Do you know if there are ressources listing this kind of useful equivalencies?
And if not how about starting an organized collaborative document where everyone can share his knowledge?
@article{petersen2008matrix,
title={The matrix cookbook},
author={Petersen, Kaare Brandt and Pedersen, Michael Syskind and others},
journal={Technical University of Denmark},
volume={7},
number={15},
pages={510},
year={2008}
}
You can find some updates online up to 2012 I think.
The Matrix Cookbook is indeed the most lifesaving ressource for matrix calculus!
However when it comes to implementation it does not help so much. I was thinking of something more concrete and code oriented.
Math textbooks? Typically, this is the job of mathematicians, so the language for identities is usually in written in pure math, and not a specific programming language. This is why you won’t find many textbooks that give identities in a specific computer programming language.
However, you should also be able to find a whole bunch of identities like this in any sort of computer algebra term rewrite system.
I think that in the context of Julia the best approach is to define methods to do what you mean, without worrying about the implementation details, and then depending on the details, define optimized methods when it makes sense.
This approach establishes a clean separation between intent and implementation, and you can also use the generic method to test the specific one.

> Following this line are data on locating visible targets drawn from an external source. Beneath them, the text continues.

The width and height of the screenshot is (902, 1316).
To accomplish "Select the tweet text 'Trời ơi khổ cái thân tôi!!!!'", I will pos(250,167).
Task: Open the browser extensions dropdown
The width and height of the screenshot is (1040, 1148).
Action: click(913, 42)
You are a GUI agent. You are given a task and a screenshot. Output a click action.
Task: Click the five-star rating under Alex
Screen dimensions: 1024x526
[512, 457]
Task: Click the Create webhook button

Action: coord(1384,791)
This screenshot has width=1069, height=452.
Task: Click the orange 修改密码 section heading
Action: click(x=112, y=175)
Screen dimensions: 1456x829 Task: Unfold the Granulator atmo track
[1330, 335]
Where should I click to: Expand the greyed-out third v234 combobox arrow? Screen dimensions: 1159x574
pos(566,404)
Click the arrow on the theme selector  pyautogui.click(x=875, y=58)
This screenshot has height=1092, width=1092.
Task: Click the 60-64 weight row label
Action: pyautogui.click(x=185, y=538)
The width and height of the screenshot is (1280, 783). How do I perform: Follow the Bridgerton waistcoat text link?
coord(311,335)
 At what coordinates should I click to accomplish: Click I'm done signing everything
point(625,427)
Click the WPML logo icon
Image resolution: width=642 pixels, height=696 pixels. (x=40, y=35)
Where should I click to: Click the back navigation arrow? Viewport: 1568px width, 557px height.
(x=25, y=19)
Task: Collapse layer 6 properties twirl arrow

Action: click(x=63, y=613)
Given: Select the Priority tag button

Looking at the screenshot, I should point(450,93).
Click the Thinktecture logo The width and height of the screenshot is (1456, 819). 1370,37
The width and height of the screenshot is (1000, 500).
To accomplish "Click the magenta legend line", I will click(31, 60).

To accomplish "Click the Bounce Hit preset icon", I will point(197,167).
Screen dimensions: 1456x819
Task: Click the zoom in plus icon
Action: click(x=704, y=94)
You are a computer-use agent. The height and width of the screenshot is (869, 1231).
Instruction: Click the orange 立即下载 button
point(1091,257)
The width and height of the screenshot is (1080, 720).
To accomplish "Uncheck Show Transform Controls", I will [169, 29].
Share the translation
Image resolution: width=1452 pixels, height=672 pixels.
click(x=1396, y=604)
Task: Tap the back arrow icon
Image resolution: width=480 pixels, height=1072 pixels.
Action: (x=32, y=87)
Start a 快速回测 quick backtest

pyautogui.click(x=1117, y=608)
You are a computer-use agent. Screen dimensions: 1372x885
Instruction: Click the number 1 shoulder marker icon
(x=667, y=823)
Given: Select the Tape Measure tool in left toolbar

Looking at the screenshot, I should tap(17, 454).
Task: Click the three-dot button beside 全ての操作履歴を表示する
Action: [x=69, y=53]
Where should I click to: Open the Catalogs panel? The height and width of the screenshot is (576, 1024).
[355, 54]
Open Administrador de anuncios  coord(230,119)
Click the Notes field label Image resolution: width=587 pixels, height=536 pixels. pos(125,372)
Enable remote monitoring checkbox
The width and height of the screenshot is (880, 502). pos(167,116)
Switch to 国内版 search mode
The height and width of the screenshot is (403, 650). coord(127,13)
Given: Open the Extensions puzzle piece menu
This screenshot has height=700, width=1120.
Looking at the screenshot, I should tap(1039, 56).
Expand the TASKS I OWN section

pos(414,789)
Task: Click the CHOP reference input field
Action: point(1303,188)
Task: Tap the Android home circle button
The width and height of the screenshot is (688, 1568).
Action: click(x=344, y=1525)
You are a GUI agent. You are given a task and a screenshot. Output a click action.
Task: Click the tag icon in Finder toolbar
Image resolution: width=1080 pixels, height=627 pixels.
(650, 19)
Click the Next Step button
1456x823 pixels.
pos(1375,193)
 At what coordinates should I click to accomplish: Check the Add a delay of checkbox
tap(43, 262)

Regarding matrix indentities: the optimal approach can depend on structure (sense, n-diagonal, triangular, sparse, block, …). Also, sometimes the a highly optimized generic BLAS approach will beat a theoretically superior native one — one should always benchmark.
This sort of matlab-style trickery might not be that useful in Julia where you can just write loops. Exceptions are when you can recognize a BLAS2 or BLAS3 operation.